Si les describo las circunstancias del "historical tempore" es para reconocerles, a quienes tengan la amabilidad de leer este artículo, que hasta que no lo he visto con mis propios ojos, no me he creído que un Gobierno de la España democrática decidiera algún día sacar los restos de un Dictador, comparable a Hitler o Mussolini, de la cripta en la que le colocaron sus seguidores y amigos con la bendición de una Iglesia que, en vida, lo recibió bajo palio en sus lugares más emblemáticos, pero que ahora, a la postre, cierra la historia de estos y otros desdichados hechos del pasado, con una discreción vaticana absoluta, para desespero y cabreo de la familia Franco. Vamos, por traducir al lenguaje del día a día como al apóstol Tomás: Si no lo veo, no me lo creo.

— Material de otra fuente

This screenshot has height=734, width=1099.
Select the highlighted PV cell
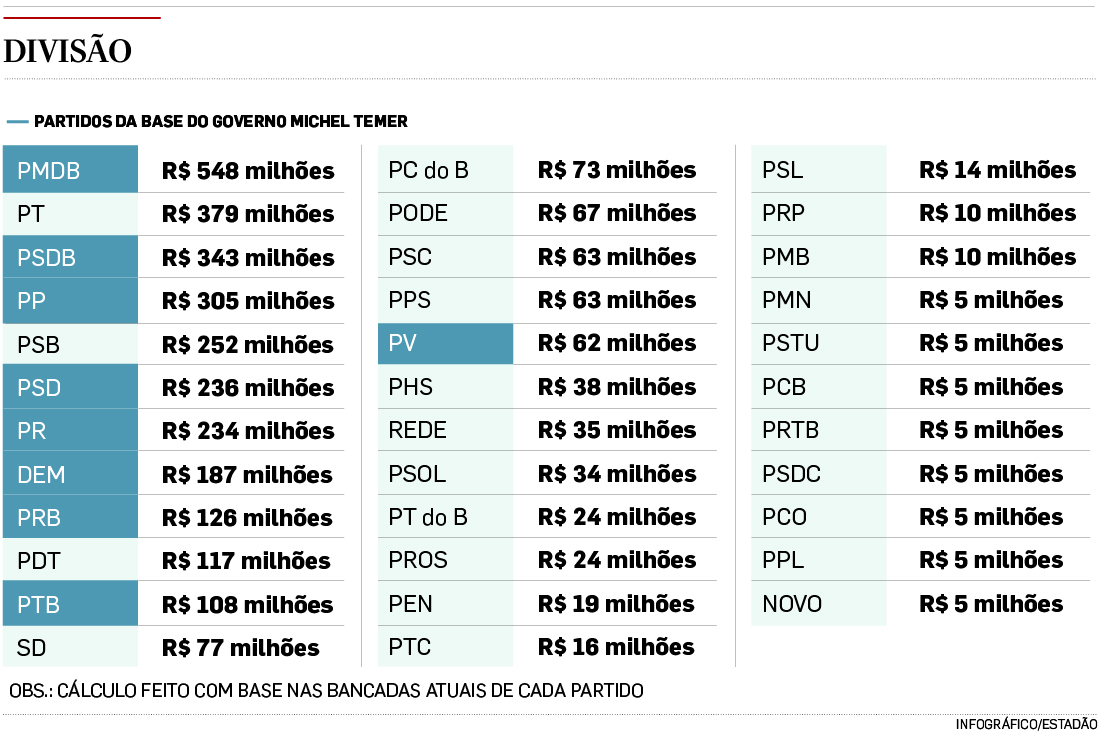(x=445, y=344)
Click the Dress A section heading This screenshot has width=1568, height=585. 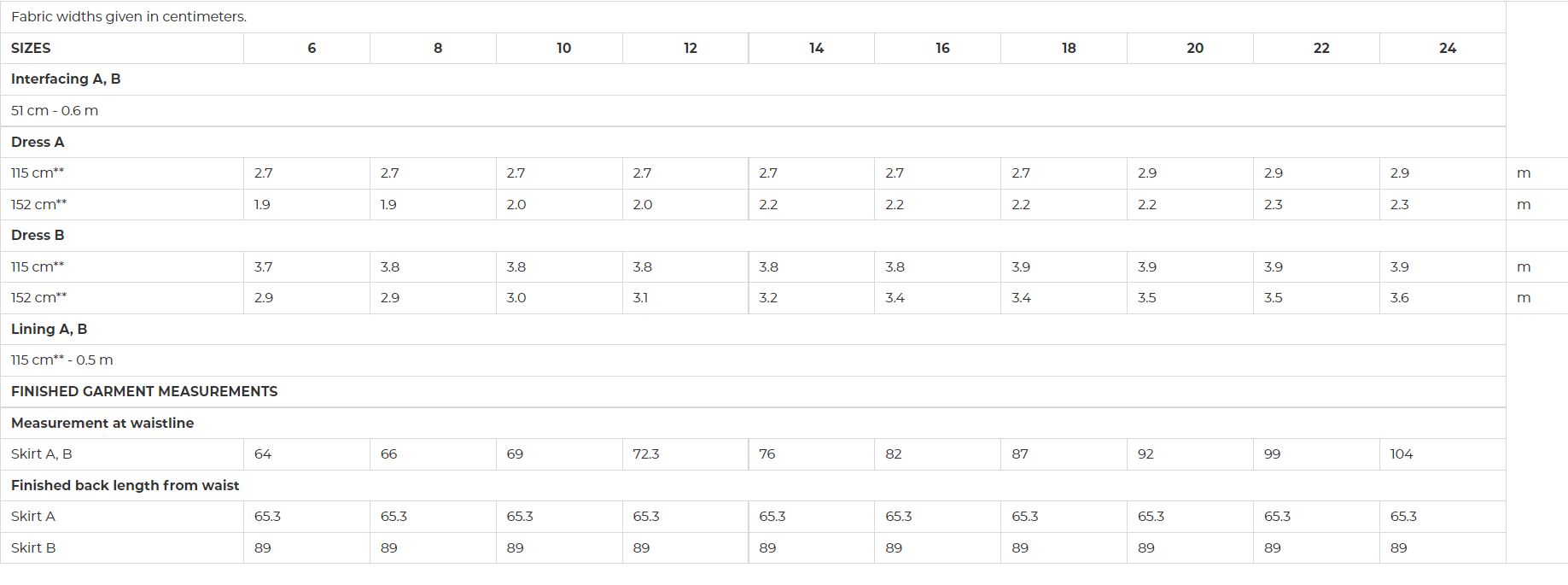(x=38, y=142)

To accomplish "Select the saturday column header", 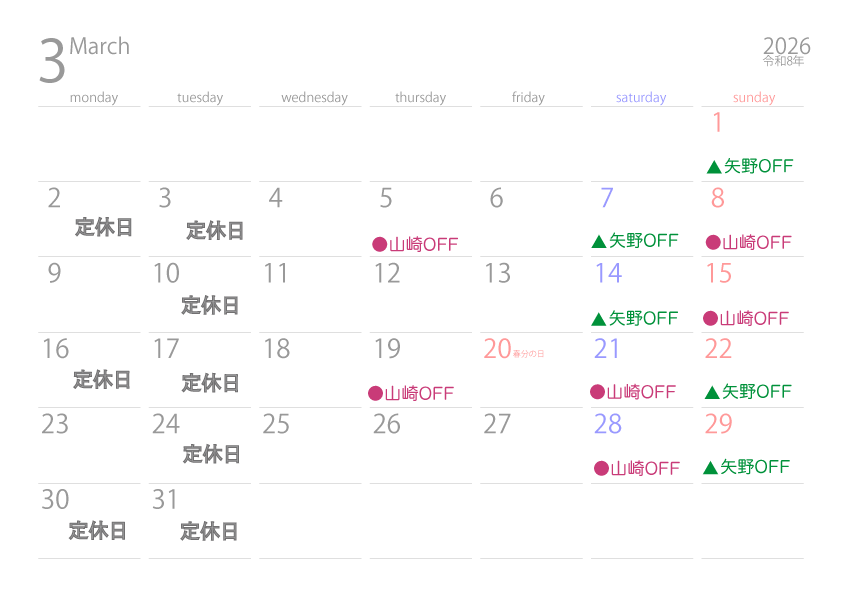I will [x=641, y=98].
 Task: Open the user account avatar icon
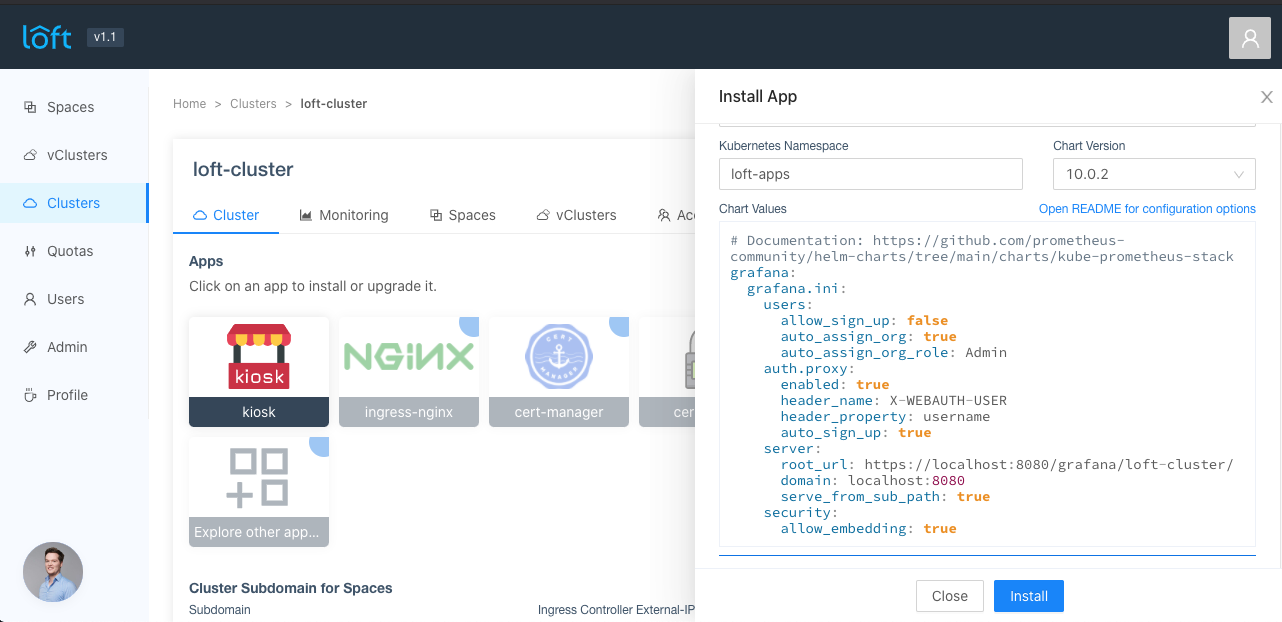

La salida de Franco de su lugar de culto no debe ser el final de nada, sino el principio de un tiempo de reconciliación total, que ya buscaron con ahínco las dos Españas cuando en la Transición pasaron página y decidieron vivir en Democracia. Como aquel acto de generosidad generacional, no supo cerrar las heridas abiertas en las fosas comunes, tenemos ahora la obligación ineludible de acabar la tarea con dignidad y eficiencia para que en este país ningún español duerma en la soledad indigna de una cuneta o en una fosa común de Dios sabe dónde. Costará trabajo y paciencia, pero la recompensa será, para los que ahora vivimos y nuestros hijos, muy generosa y motivante: culminar un acto de justicia.
A continuación, ¡por fin!, ya podremos colocarle al relato la única palabra que hace posible la reconciliación entre ciudadanos iguales y libres en un Estado democrático, y dejar que la historia ponga a cada cual en su sitio sin revanchas posibles: Amén.